SELECTED EXCERPT
+--

In his writing and public appearances, Friedrich has depicted the animal
rights and vegan movements as failures, and has publicly chided animal
activists for criticizing his efforts to recruit big meat companies for
Clean Meat investments. In 2016, for example, Friedrich wrote an op-ed for
the Wall Street Journal, entitled, "Vegans' Bullheaded Beef with Tyson
Foods,"in which he openly denigrated the vegans and animal advocates who
have criticized him for cozying up to Tyson Foods and other killers of
animals. Like Paul Shapiro, Friedrich seems to feel that he should not be
accountable to the animal movement. As Karen Davis, the president of United
Poultry Concerns, observes:
"Friedrich's declaration that the plight of animals does not and never
will sufficiently move most people to change their diets, since it hasn’t
yet done so on a grand scale, is glib and simply gives people a pass to be
ethically inert where animals are concerned. It isn’t so much the prospect
of cellular meat per se that disturbs me as the coupling of it with the
denigration of animal rights activism and of animals themselves.

+--

INFORMATION SUPPLIED
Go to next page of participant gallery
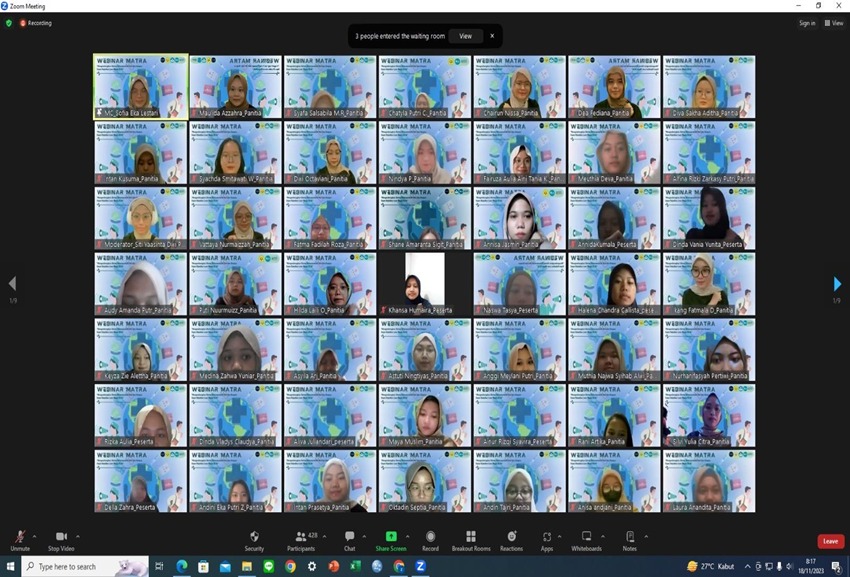 tap(837, 284)
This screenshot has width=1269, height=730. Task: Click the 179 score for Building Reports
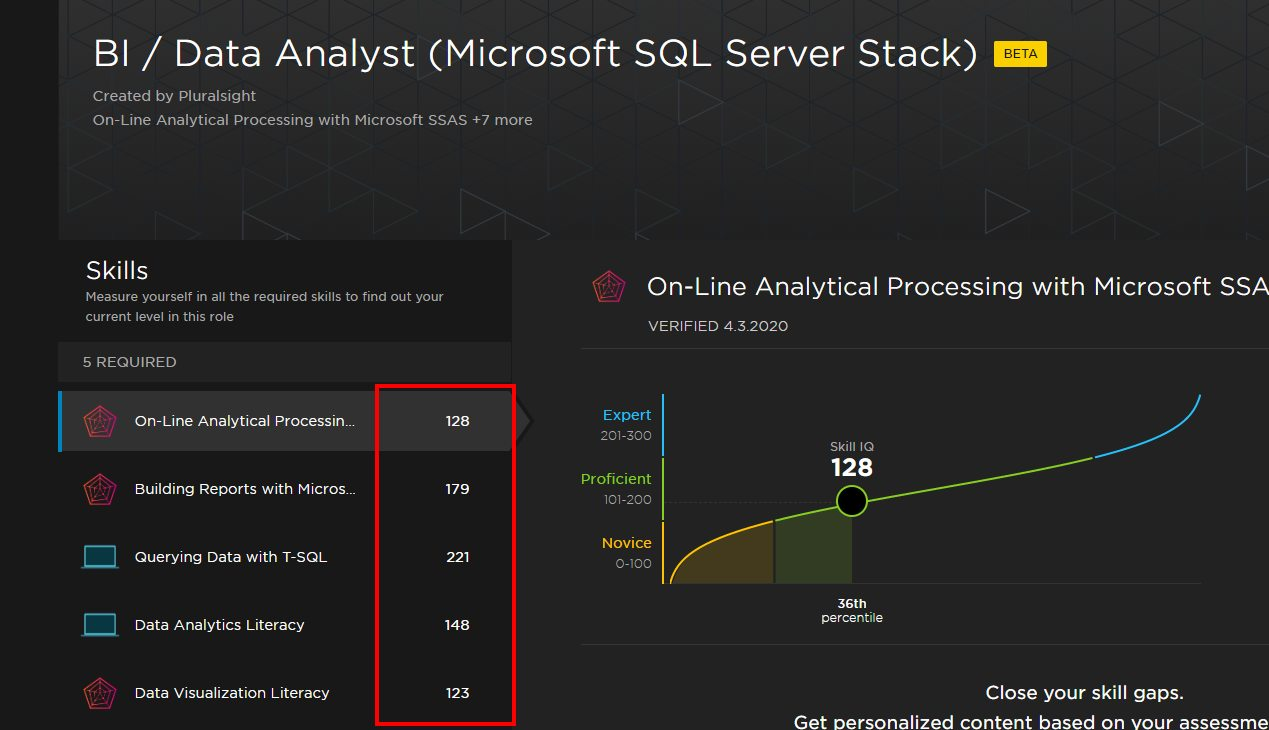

+--

EXERCISE
In the passage about Friedrich, what was the title of his 2016 op-ed in the Wall Street Journal? The lines after the text come from a separate source.

FINISHED EXERCISE
"Vegans' Bullheaded Beef with Tyson Foods"